**Your task:** Give back exactly the line containing "Where should I click to: Click" and all that follow it in the data below, with the pictures left out.

[Collected data entries]

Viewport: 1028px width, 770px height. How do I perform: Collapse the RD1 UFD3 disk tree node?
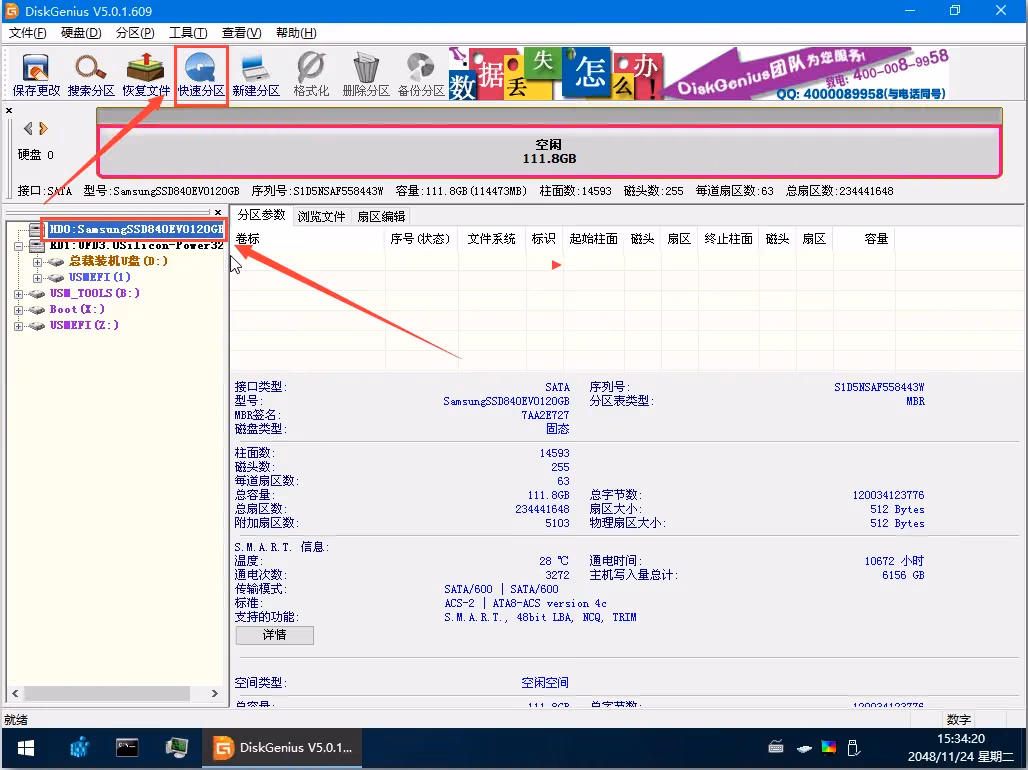click(x=19, y=246)
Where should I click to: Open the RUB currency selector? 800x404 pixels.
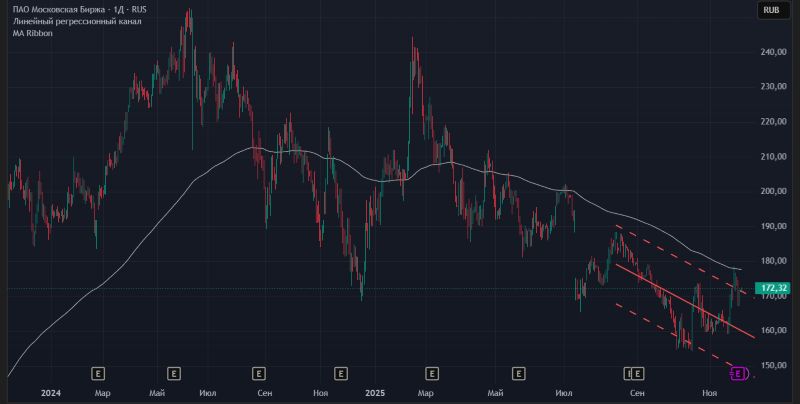[x=771, y=10]
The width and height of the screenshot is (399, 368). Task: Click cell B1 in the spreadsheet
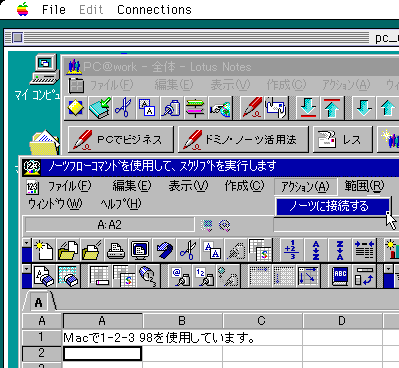[182, 338]
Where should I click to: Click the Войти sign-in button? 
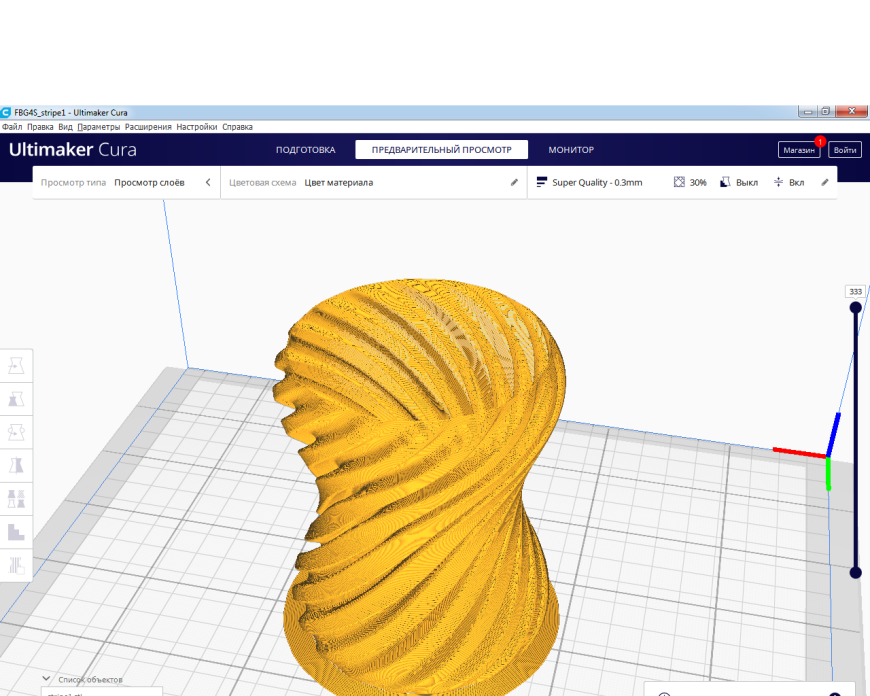(845, 150)
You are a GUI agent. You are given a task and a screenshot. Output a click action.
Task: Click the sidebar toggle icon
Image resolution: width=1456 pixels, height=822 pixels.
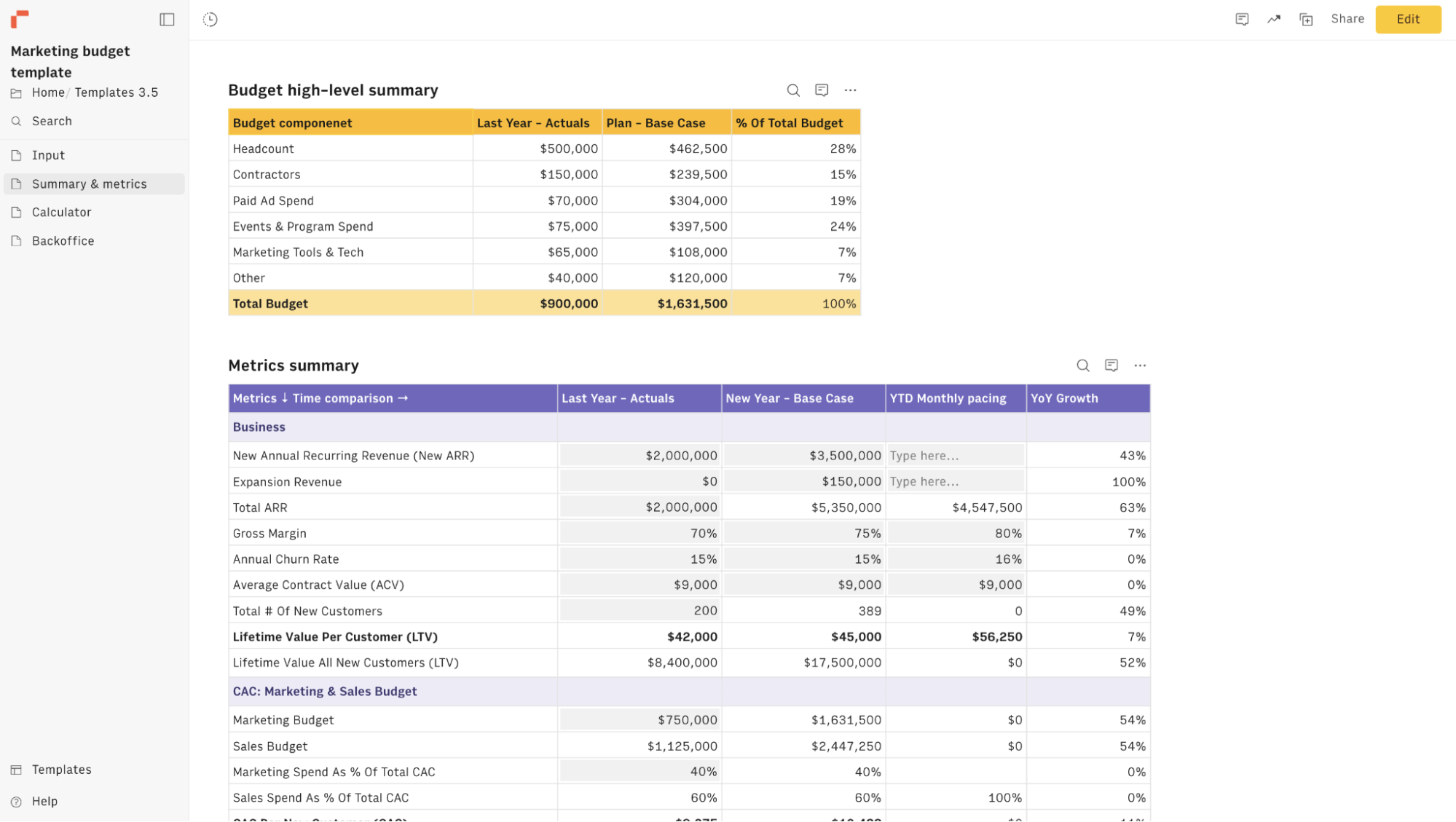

**Task solution:**
Where should I click to: Click the Войти sign-in button? 
(845, 150)
You are a GUI agent. You are given a task and a screenshot. Output a click action.
Task: Click the sidebar toggle icon
Image resolution: width=1456 pixels, height=822 pixels.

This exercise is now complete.